(Page and screen pointing data)
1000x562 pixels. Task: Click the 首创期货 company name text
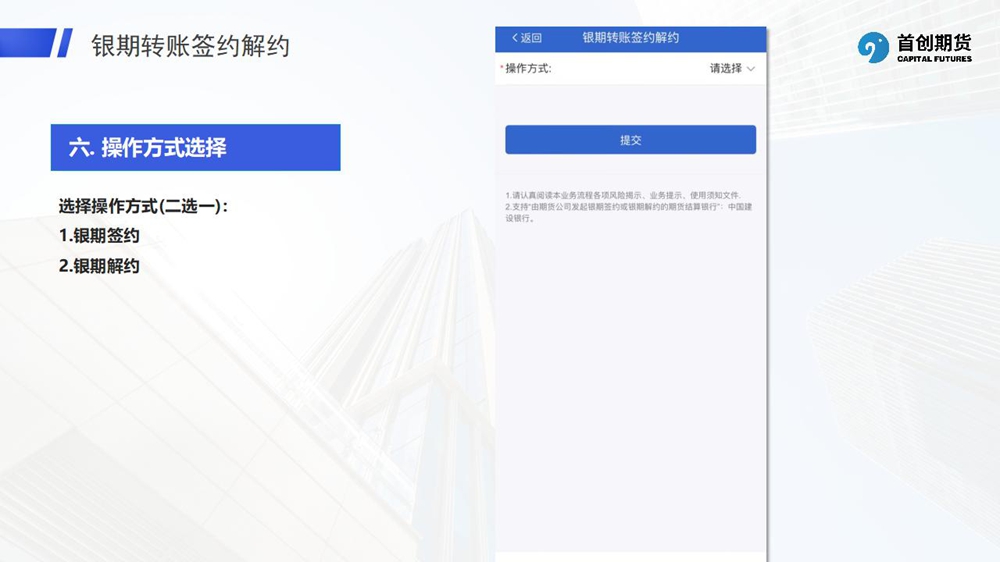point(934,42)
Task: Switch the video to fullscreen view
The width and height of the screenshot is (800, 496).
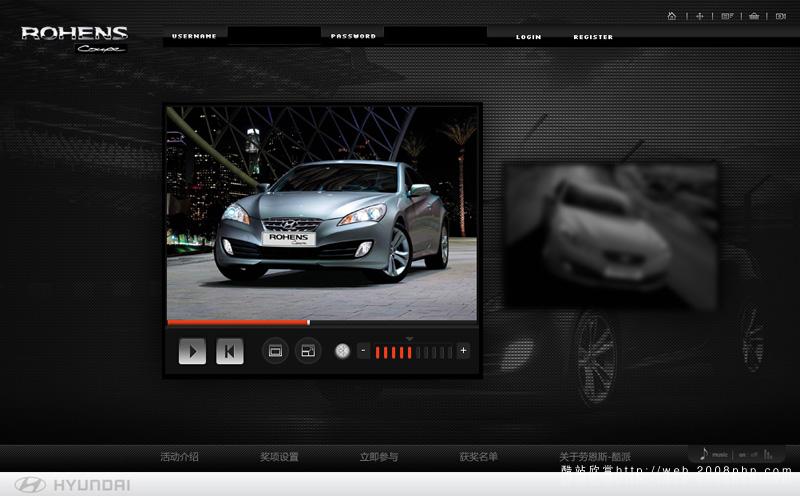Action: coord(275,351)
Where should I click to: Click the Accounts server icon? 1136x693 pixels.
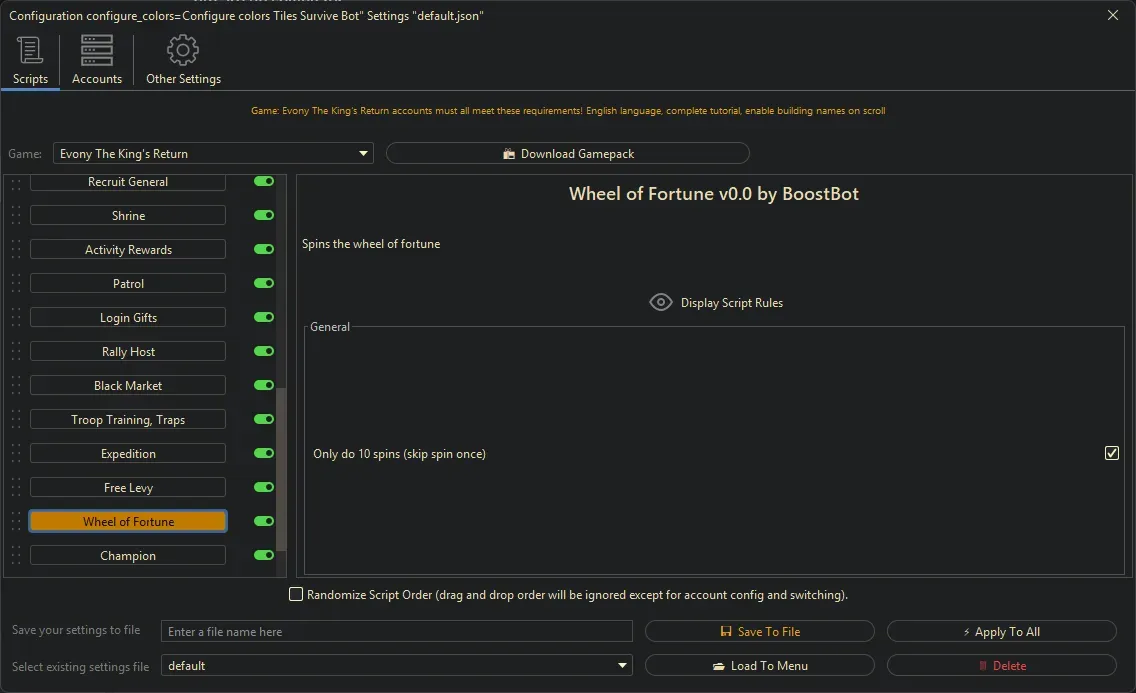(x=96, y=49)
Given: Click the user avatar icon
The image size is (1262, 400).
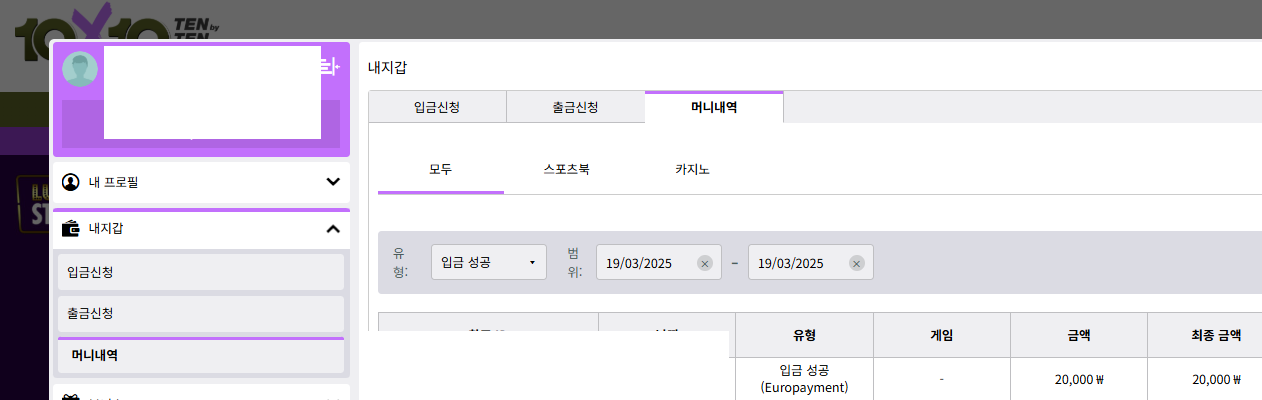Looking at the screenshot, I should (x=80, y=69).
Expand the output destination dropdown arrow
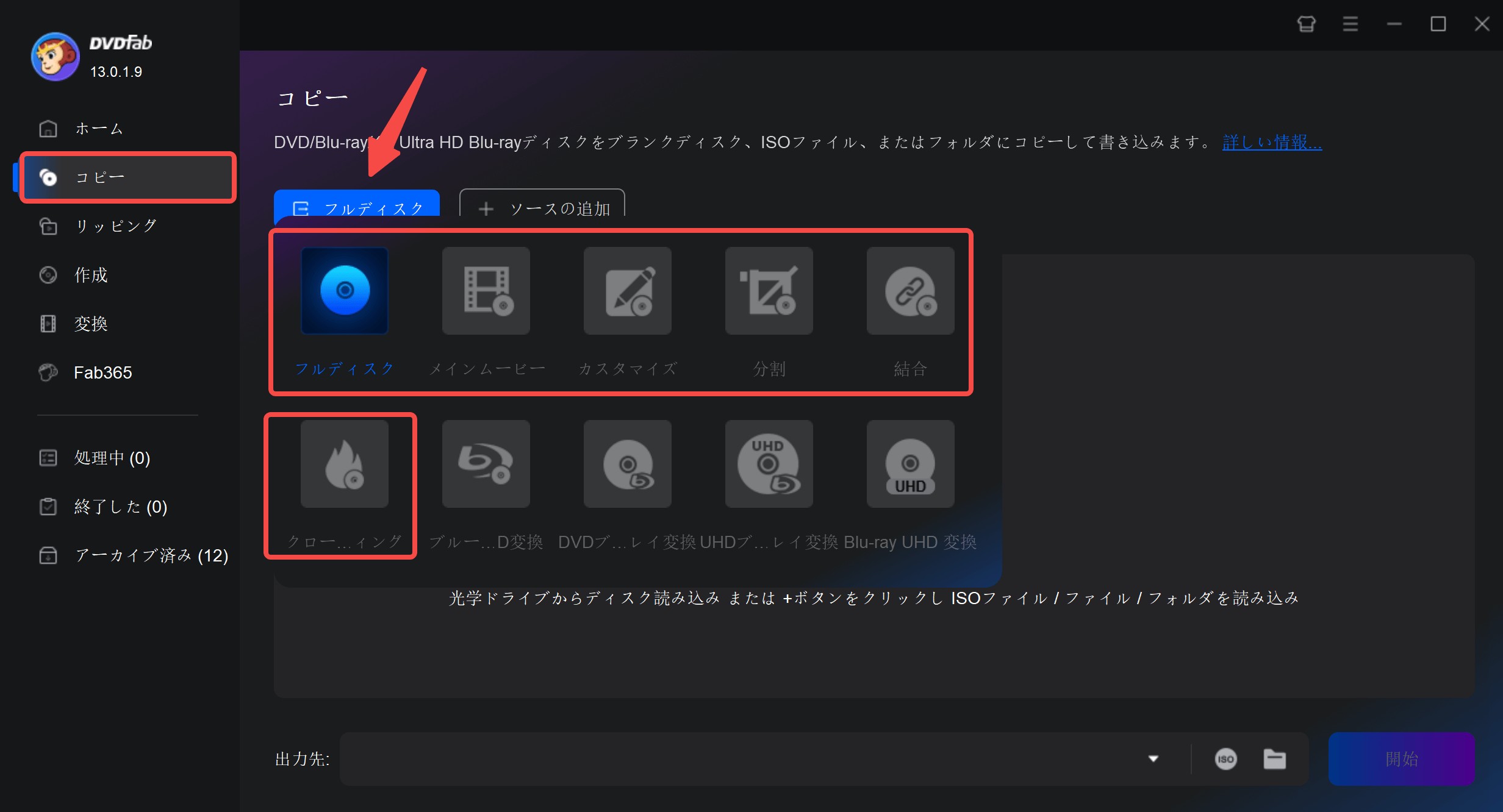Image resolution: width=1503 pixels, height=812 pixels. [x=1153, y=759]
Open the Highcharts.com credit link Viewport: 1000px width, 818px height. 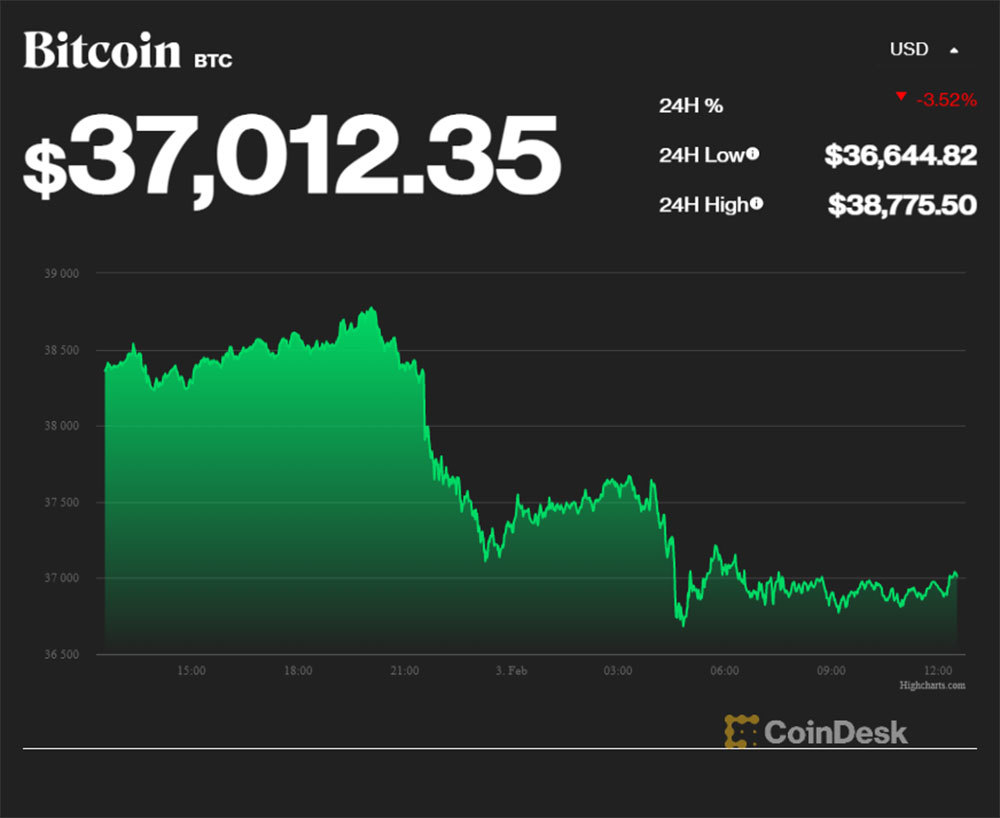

● Given instruction:
Can you quote every line of the material above word for word, leaving out the pictures?

● Exercise output:
1000x562 pixels. Task: Click the 首创期货 company name text
point(934,42)
Task: Switch the video to fullscreen view
The width and height of the screenshot is (800, 496).
Action: coord(275,351)
Where should I click to: Click the Accounts server icon? 1136x693 pixels.
(x=96, y=49)
Given: Click the user avatar icon
The image size is (1262, 400).
Looking at the screenshot, I should (x=80, y=69).
Expand the output destination dropdown arrow
Image resolution: width=1503 pixels, height=812 pixels. [x=1153, y=759]
Open the Highcharts.com credit link Viewport: 1000px width, 818px height. 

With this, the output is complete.